Depending whatever language you're using, you're standard math library might already have the gamma function built in. For instance in C,
math.h you can calculate the gamma function by calling tgamma()
. I would suggest you check to see if you have it, as the implementations in the standard libraries are usually more efficient, faster, and more accurate.
Now the Gamma Function you see above is an implementation of Spouge's Approximation. The reason that I like it, is that it allows you to compute the Gamma Function to any accuracy you desire, so long as you have a datatype big enough to hold the required data. You can implement this using an Arbitrarily Precise Library (in fact, I think it already is) and calculate your desired accuracy.
It is not, however, the fastest version of the Gamma Function. There are several approximations that actually give a value that is more than accurate enough for a Chi-Squared Test.
double approx_gamma(double Z)
{
const double RECIP_E = 0.36787944117144232159552377016147;
const double TWOPI = 6.283185307179586476925286766559;
double D = 1.0 / (10.0 * Z);
D = 1.0 / ((12 * Z) - D);
D = (D + Z) * RECIP_E;
D = pow(D, Z);
D *= sqrt(TWOPI / Z);
return D;
}
This is a simple version of Stirling's Approximation.
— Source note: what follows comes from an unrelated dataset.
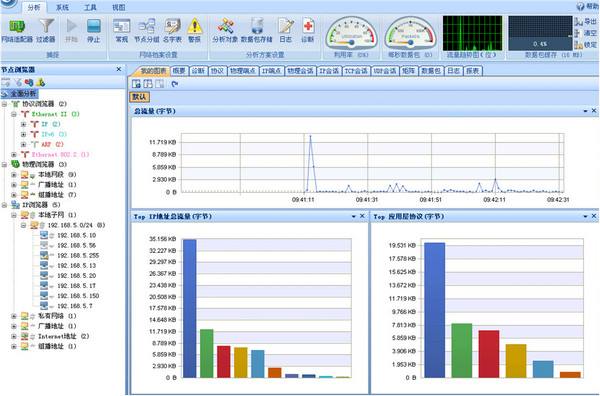The height and width of the screenshot is (396, 600).
Task: Expand the 本地网段 tree node
Action: click(x=14, y=174)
This will give you around 6-7 digits of accuracy.
I compared the P-Value I got using this one versus using my other implementation and the one in math.h.
chisqr(255, 290.285192) = 0.06364235 chisqr(255, 290.285192) = 0.06364235 chisqr(255, 290.285192) = 0.06364235
So yeah, tried the gamma function in the math library, my implementation of Spouge's Approximation, and Stirling's
Approximation printed them out to the screen: no difference. Some of the lower bits are probably different, but this is already much more accurate than any table or calculator you'd find online. So unless you are going for pure accuracy,
I'd suggest sticking with approx_gamma()
.
Conclusion
Jeez, that's a lot of code. Well thank you everyone for sticking with me through all of this. I've found the algorithms to be very important, and I'm happy I get to share them with you all. If you have any questions about, please feel free to ask and I'll do my best to answer them. If you want to know anything about the specific formulas themselves, then I'd suggest looking in the links I gave. If you have any comments, criticism, suggestions, or improvements, please feel free to post a comment.
One last thing. Every once in a while over the last few years I've been in need of these functions and have scrambled about trying to find them, often to find them placed under heavy and restrictive licenses. This in and of itself isn't a bad thing, but considering how important these are and how popular they are in math and testing equipment, I was simply amazed that there were so few implementations freely available.
So, to make sure this is absolutely clear.
This code is place in the Public Domain, and may be used by anyone for any reason for any purpose with no charge, no permission needed, etc.
I'll admit these aren't the best implementations of these functions, but they work, and they're better than nothing at all.
Thanks,
Jacob W.
Update
8/2/2012: I was doing some testing when I realized I had forgotten to account for when the PValue
is nan
or inf
. I've updated the example with a corrected version, as well as the ZIP file. My apologies if this confused anybody.
11/6/2012: Uploaded chisqr_v2.zip
. ChiSqr() has had a significant upgrade. I've modified the code so that it now uses Natural Logarithms to help calculate the ChiSqr P-Value. This gives it a huge increase in range and accuracy. It is slower though. Sadly I haven't found away to improve this one aspect. Despite that, I would highly recommend using this new Version over the original, as I believe it is more than worth it. I'll update the examples in the Article in a few days. Once again, all code is placed in the Public Domain.